====== Data records
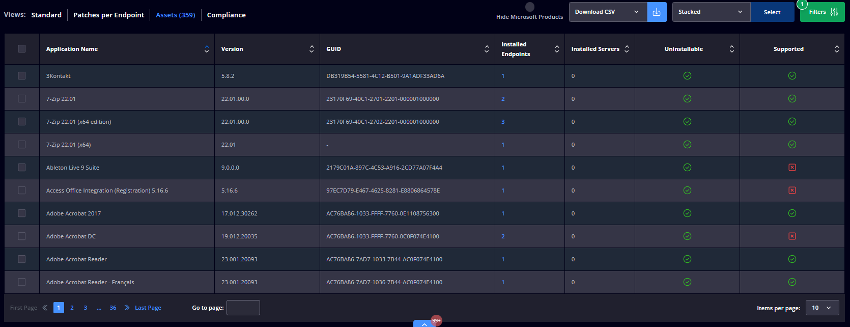850x327 pixels.
Task: Select the Adobe Acrobat DC row checkbox
Action: [x=22, y=236]
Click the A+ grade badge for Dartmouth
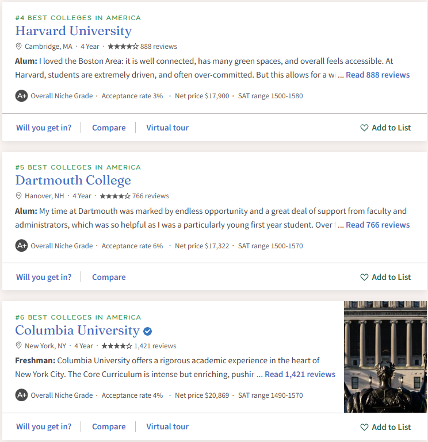The width and height of the screenshot is (428, 442). click(x=21, y=246)

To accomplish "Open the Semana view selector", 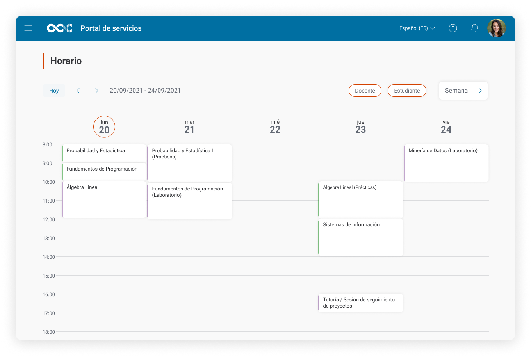I will [463, 91].
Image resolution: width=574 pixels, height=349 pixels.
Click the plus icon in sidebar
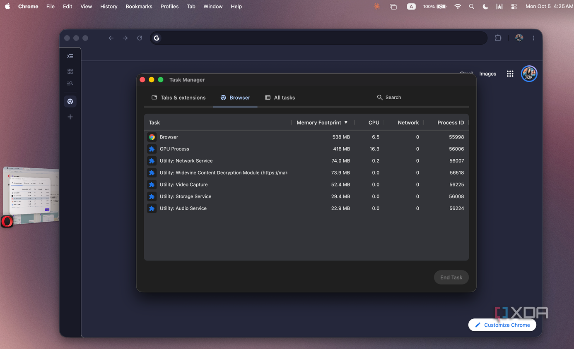[70, 117]
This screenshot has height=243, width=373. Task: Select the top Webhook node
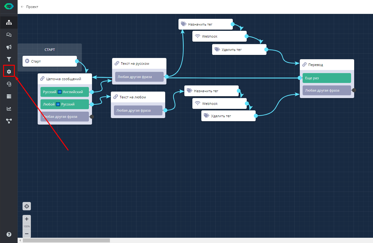[219, 36]
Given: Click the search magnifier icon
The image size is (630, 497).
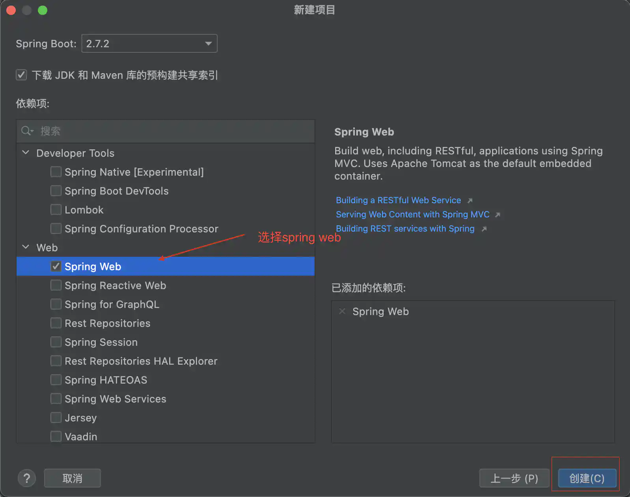Looking at the screenshot, I should (27, 131).
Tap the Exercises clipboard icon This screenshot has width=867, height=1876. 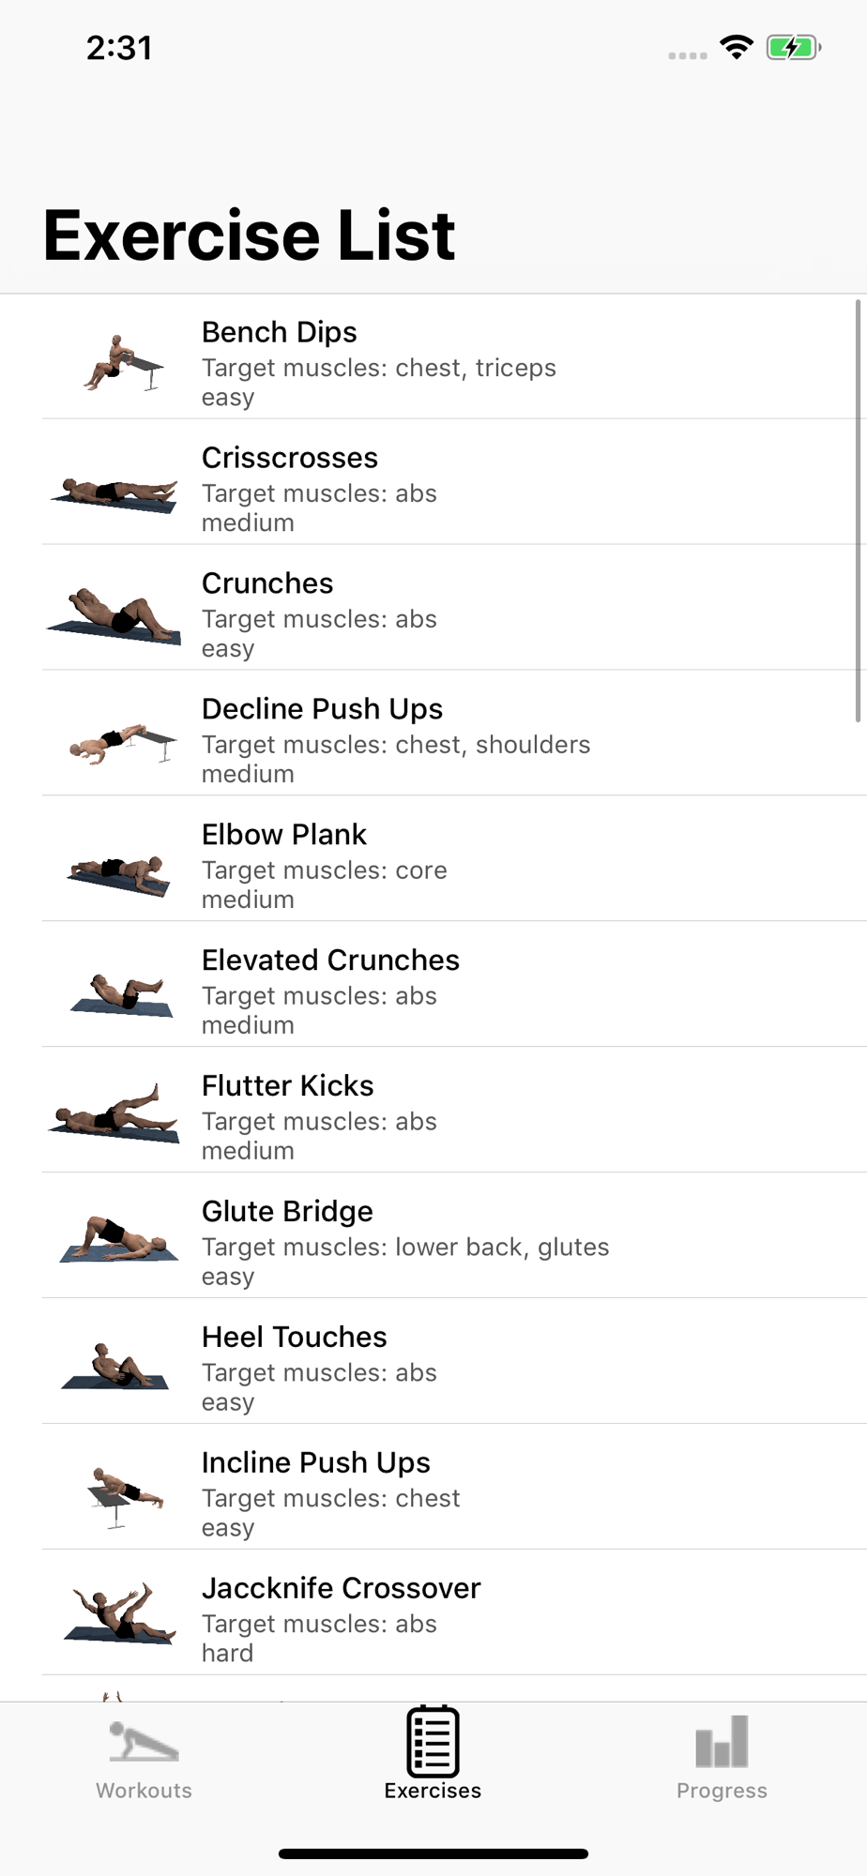point(433,1741)
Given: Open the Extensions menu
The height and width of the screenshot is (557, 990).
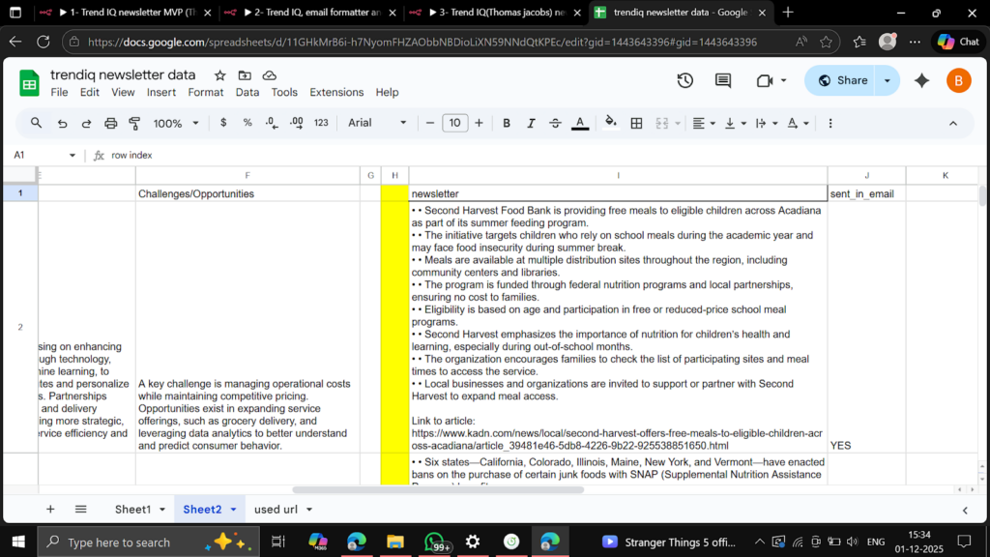Looking at the screenshot, I should (335, 92).
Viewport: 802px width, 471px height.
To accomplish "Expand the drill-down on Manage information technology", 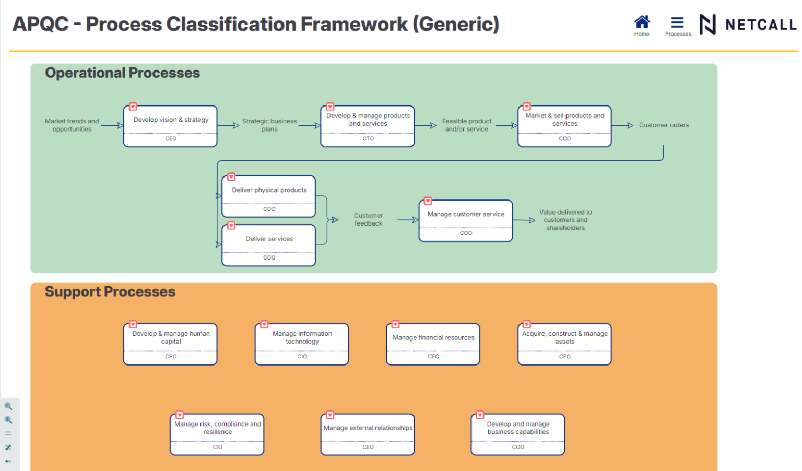I will pos(265,324).
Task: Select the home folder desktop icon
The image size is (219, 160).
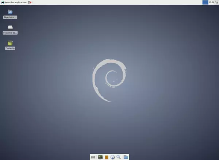Action: 10,12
============
Extract every line of the records above that contains the word "Given".

Exercise output:
Given: Click the search magnifier icon
Given: Open the Extensions menu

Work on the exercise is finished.